Data:
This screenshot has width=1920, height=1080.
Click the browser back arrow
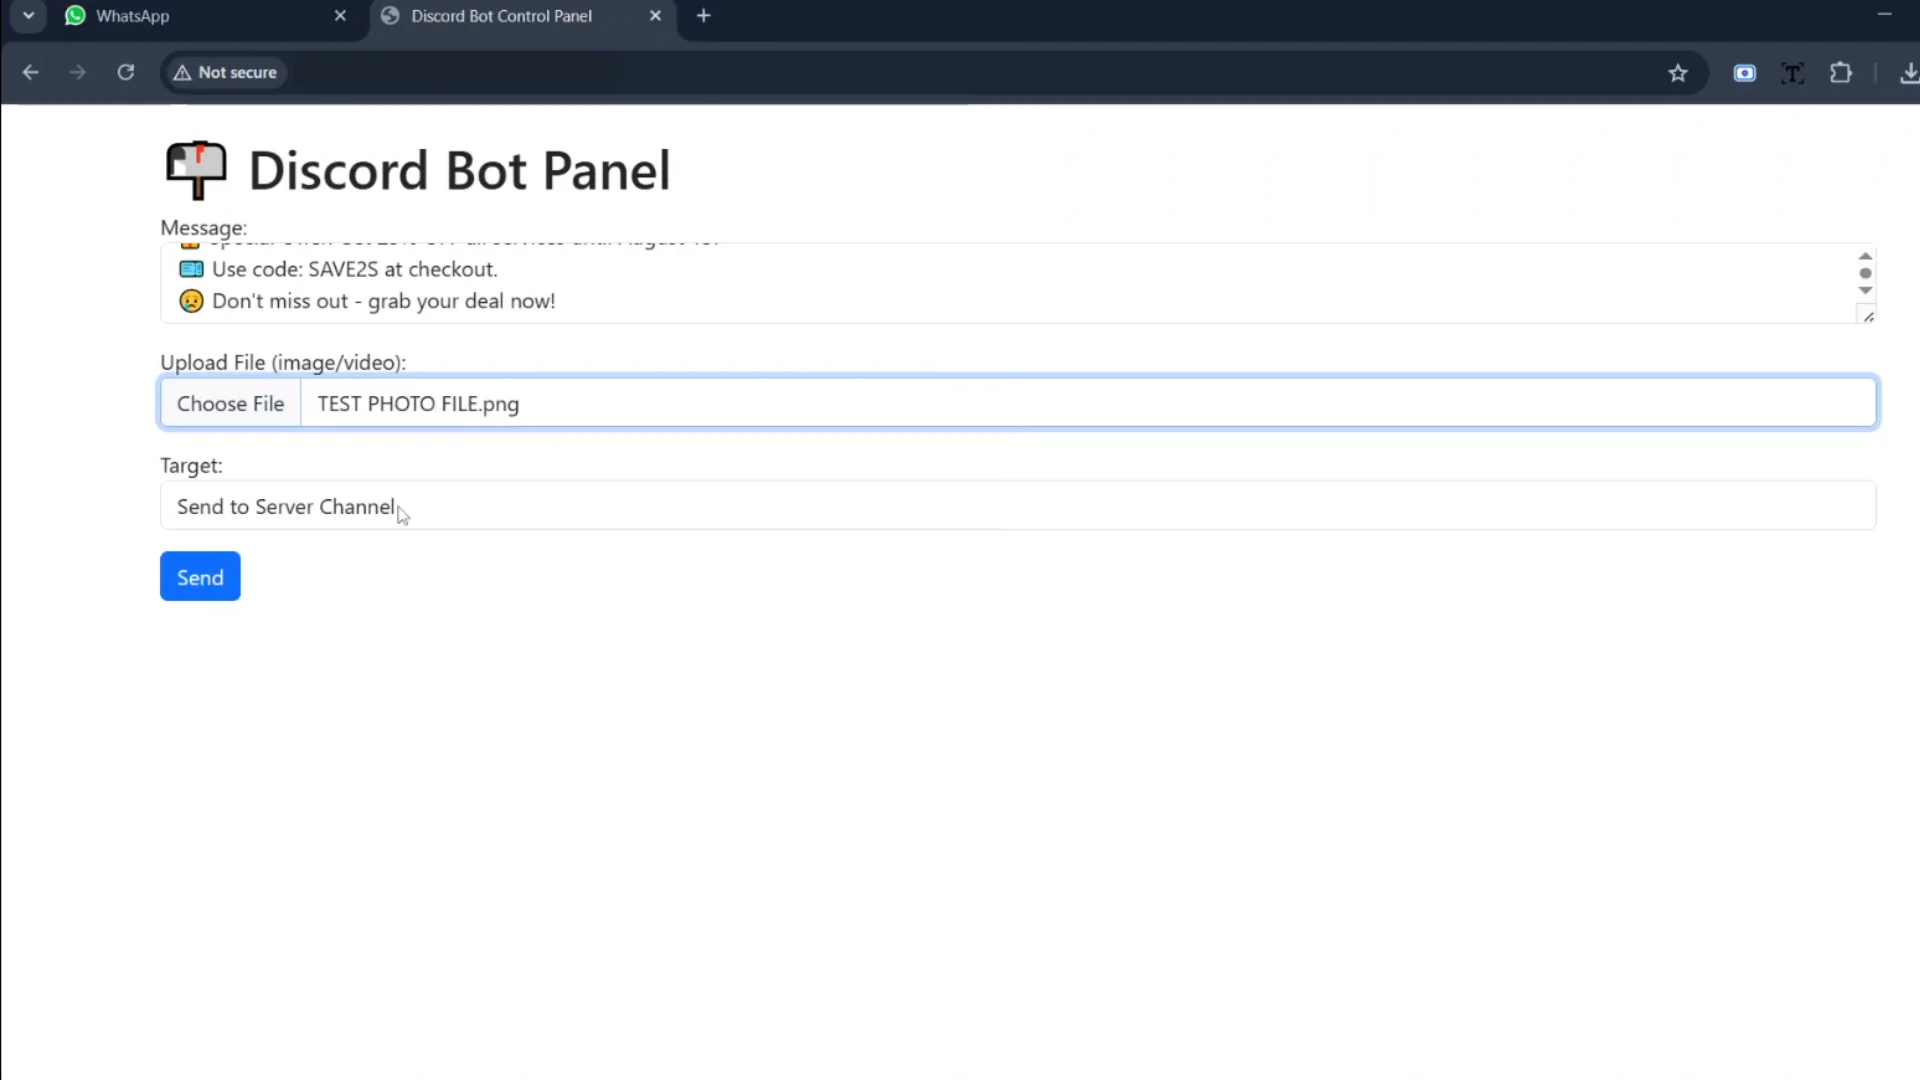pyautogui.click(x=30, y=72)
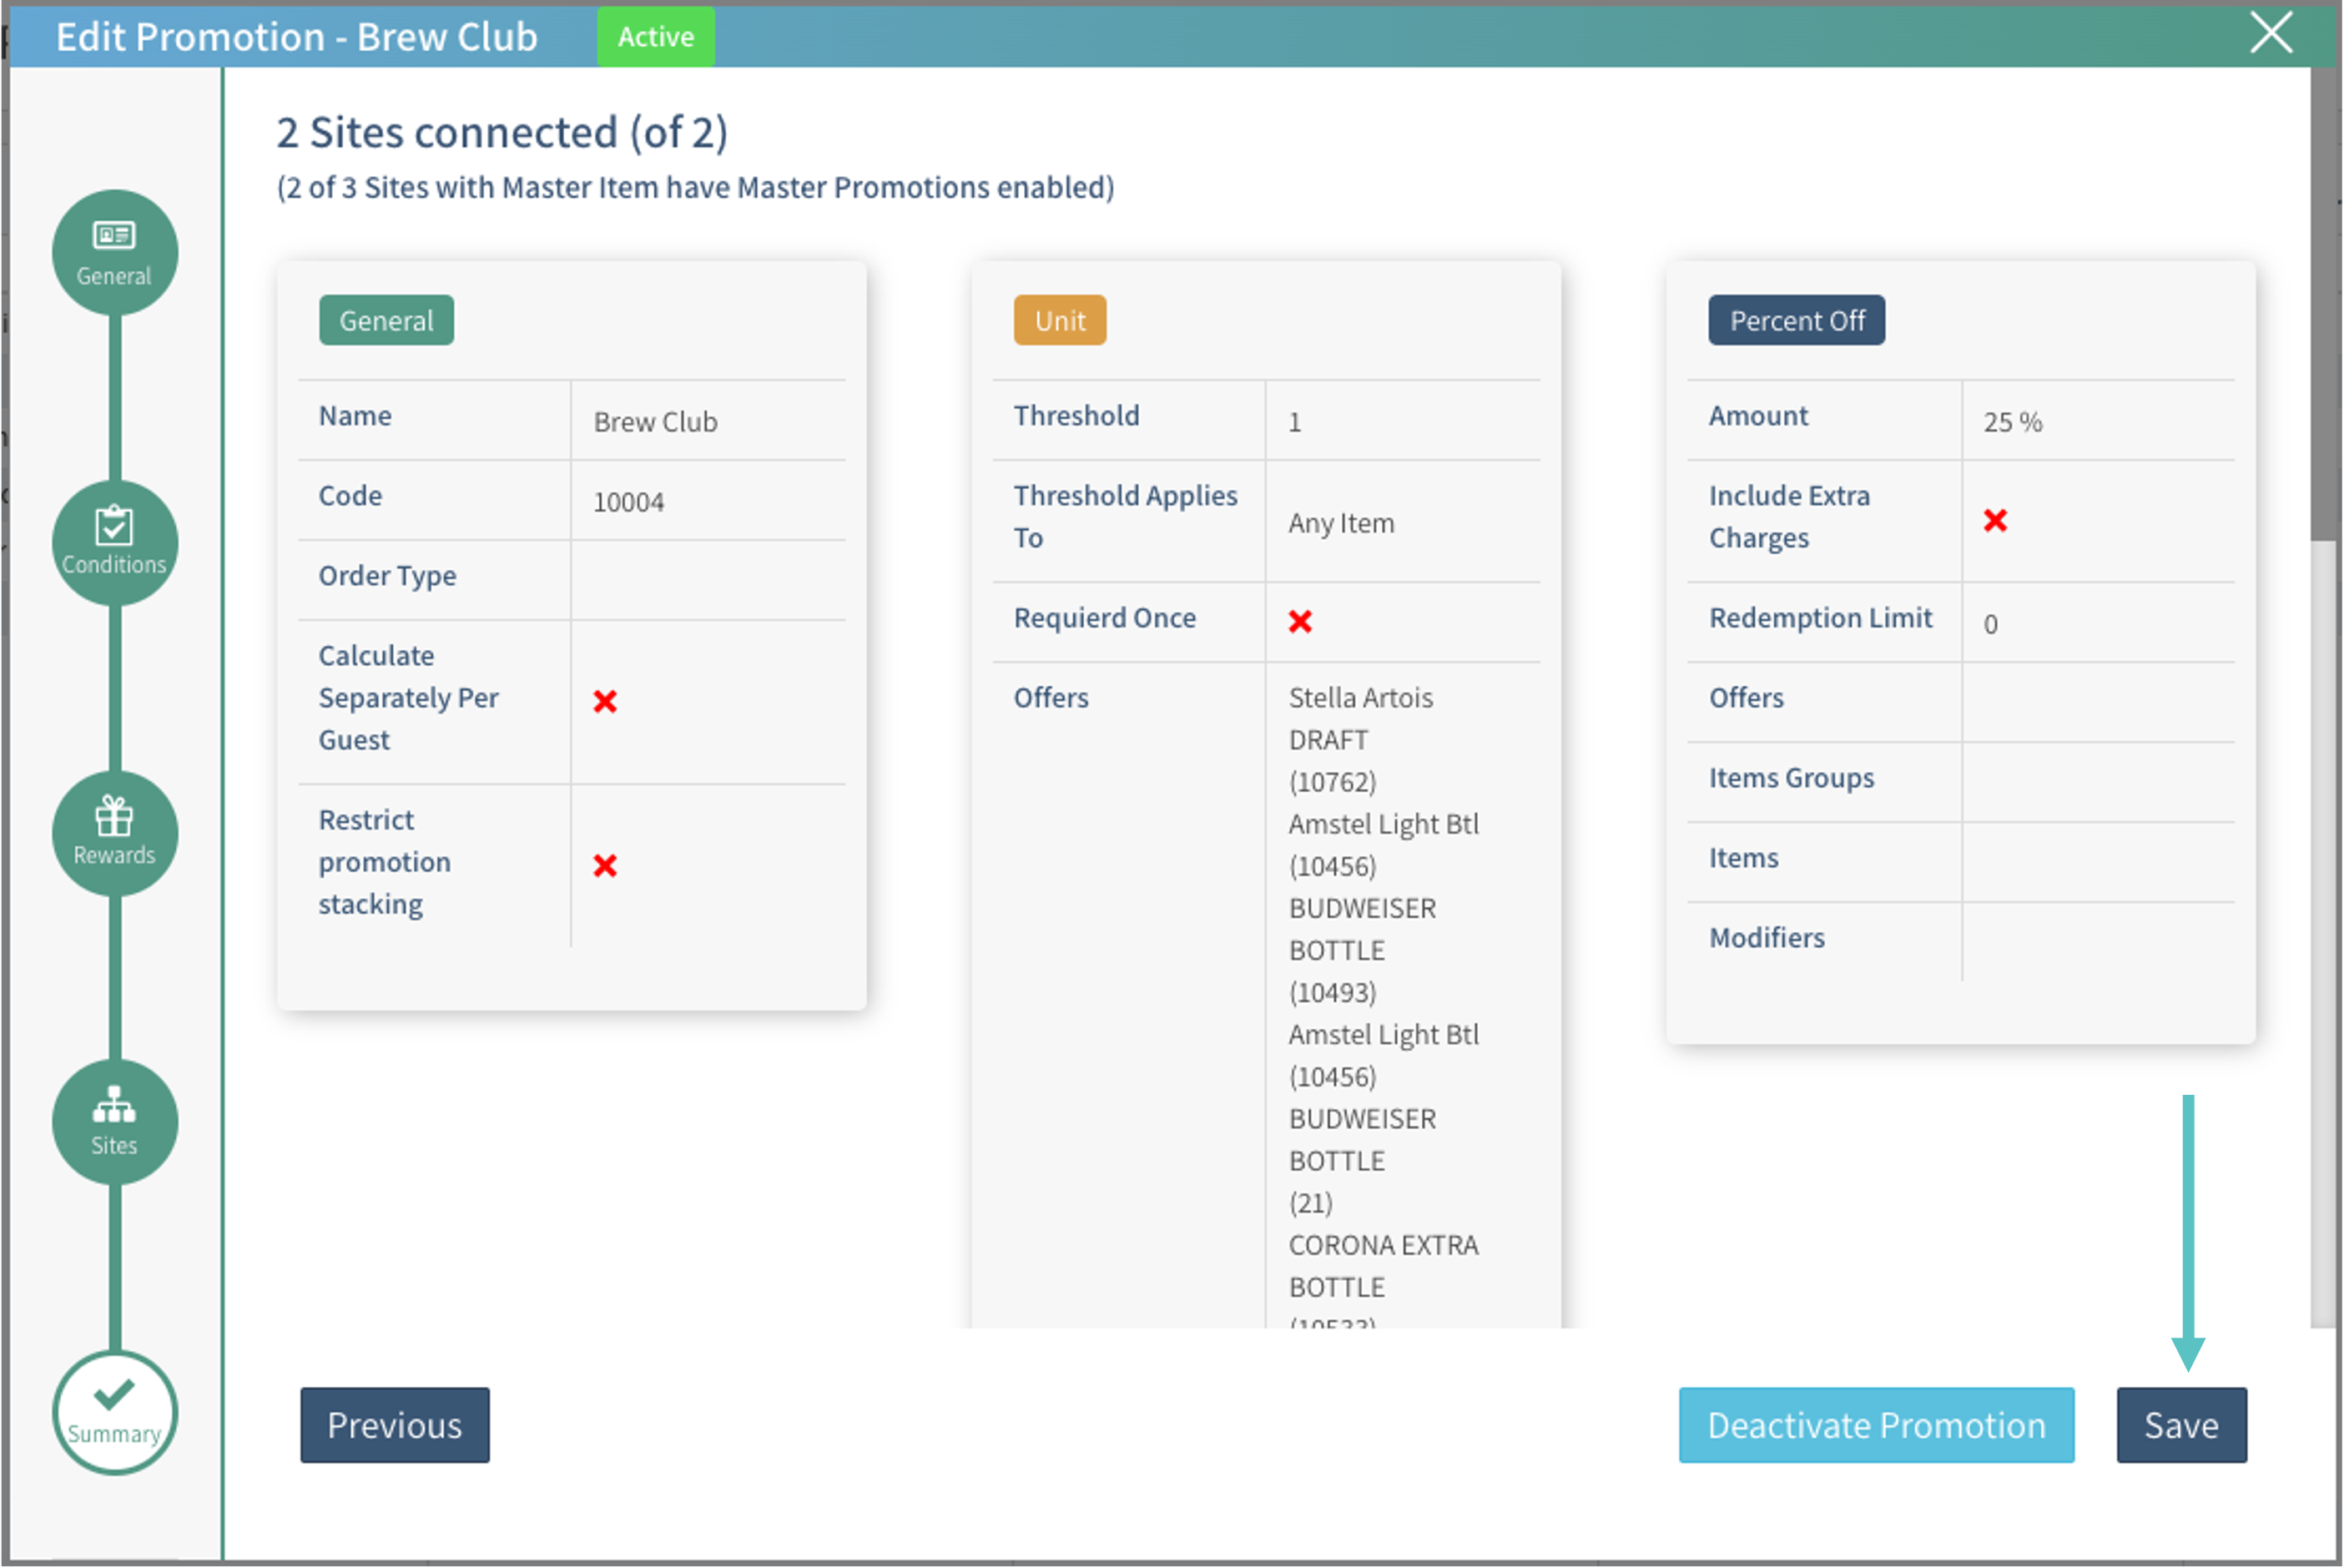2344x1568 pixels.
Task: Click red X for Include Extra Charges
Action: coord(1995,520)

Work task: Your answer should be every line above, written out exactly, with no pictures.

Solution below:
This screenshot has width=1920, height=1080.
Click the browser back arrow
pyautogui.click(x=30, y=72)
2344x1568 pixels.
Task: Click red X for Include Extra Charges
Action: coord(1995,520)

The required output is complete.